Bildschirmfoto 2024 11 17 um 00.04.18Ulrike Marie Meinhof: Essay über ihr Leben und Sterben

Ester Awonoor

Leipzig (Weltexpresso) - Rainer Hackels Essay über Ulrike Meinhofs Leben und Sterben ist eine kleine Sensation. Als Student hatte sich der Autor an Ulrike Meinhofs Pflegemutter, die renommierte Historikerin Renate Riemeck, gewandt mit der Bitte, ihm bei einem Vortrag über Ulrike Meinhof behilflich zu sein. Nachdem Hackel in einem ausführlichen Brief seine Sicht auf die Journalistin und Terroristin geschildert hatte, erhielt er von Ulrike Meinhofs engster Vertrauter einen erstaunlichen Brief: „Von allen Menschen, die über Ulrike geschrieben haben, hat noch niemand ihr Wesen so gut verstanden wie Sie.“ Der aus fünf Briefen bestehende Briefwechsel bildet das Vorwort des bewegenden Essays, dessen Grundlage Gespräche des Autors mit Renate Riemeck bilden und der dem Leser das tragische Schicksal Ulrike Marie Meinhofs vor Augen führt.


Anrührendes erfährt der Leser über Ulrikes Kindheit und Jugend. Ihr Mitgefühl galt immer „den Schwachen und Wehrlosen“, aber sie konnte auch „heiter, ausgelassen und übermütig sein“. Nicht nur als Jugendliche, auch später noch ließ sich Ulrike Meinhof ausnutzen und litt zeitlebens unter Selbstzweifeln und Skrupeln.
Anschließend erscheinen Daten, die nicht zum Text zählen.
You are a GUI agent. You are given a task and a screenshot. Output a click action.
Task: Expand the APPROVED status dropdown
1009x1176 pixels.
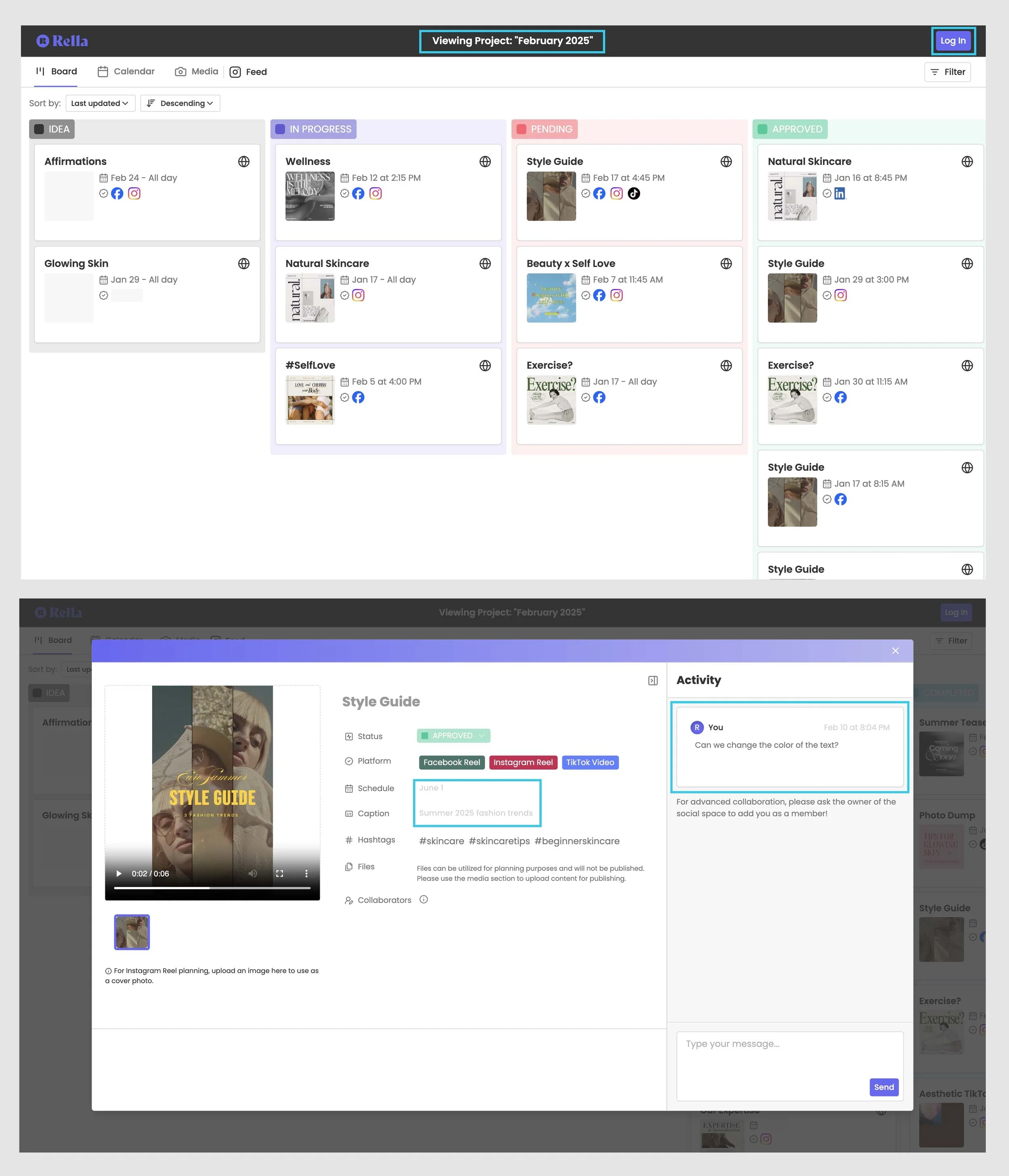[453, 735]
Ihr mangelndes Selbstvertrauen forderte andere dazu heraus, sie zu demütigen, was sie schweigend hinnahm.

Ulrike Meinhofs Schritt in den Untergrund zeichnet der Autor plausibel nach. Offensichtlich handelte es sich um ein „unglückliches Ineinandergreifen unterschiedlicher Ursachen“. Die Trennung von ihrem Mann Klaus Röhl, dem Herausgeber von „konkret“, das Ende ihrer journalistischen Arbeit und die Zerschlagung politischer Hoffnungen durch das Scheitern der 68er Bewegung trieben sie in die Arme von Baader und Ensslin, die sie allerdings wegen ihrer intellektuellen und menschlichen Überlegenheit bei jeder Gelegenheit demütigten. So manövrierte sich Ulrike Meinhof in eine ausweglose Situation hinein, an deren Ende der Selbstmord in Stammheim stand. „Sie war ein vom selbstgewählten Schicksal geschlagener, armer Mensch.“ Dieser Deutung von Renate Riemeck in einem Brief an den Autor wird Rainer Hackel in seinem Essay gerecht, ohne die fragwürdigen Seiten an Ulrike Meinhofs Charakter und Handeln auszublenden.

Hackel setzt sich in seinem Essay aber auch mit Ulrike Meinhofs journalistischer Arbeit auseinander, geht auf den zeitgeschichtlichen Hintergrund – 68Bewegung, NS-Vergangenheit, Vietnam-Krieg, Tod Benno Ohnesorgs – ein und analysiert Ulrike Meinhofs „letzte texte“, die in der Haft in Stuttgart-Stammheim entstanden.

Jedem, der sich für 68 und die Folgen interessiert, sei dieses Buch ans Herz gelegt.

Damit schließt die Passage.